▶ Task
What the task needs is every record repeated exactly, nothing more.

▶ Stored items
****
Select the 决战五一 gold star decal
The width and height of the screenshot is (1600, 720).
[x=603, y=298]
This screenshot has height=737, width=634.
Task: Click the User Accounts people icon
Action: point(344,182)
****
▶ Reply to the task
Select the 决战五一 gold star decal
The width and height of the screenshot is (1600, 720).
[x=603, y=298]
This screenshot has height=737, width=634.
Task: Click the User Accounts people icon
Action: point(344,182)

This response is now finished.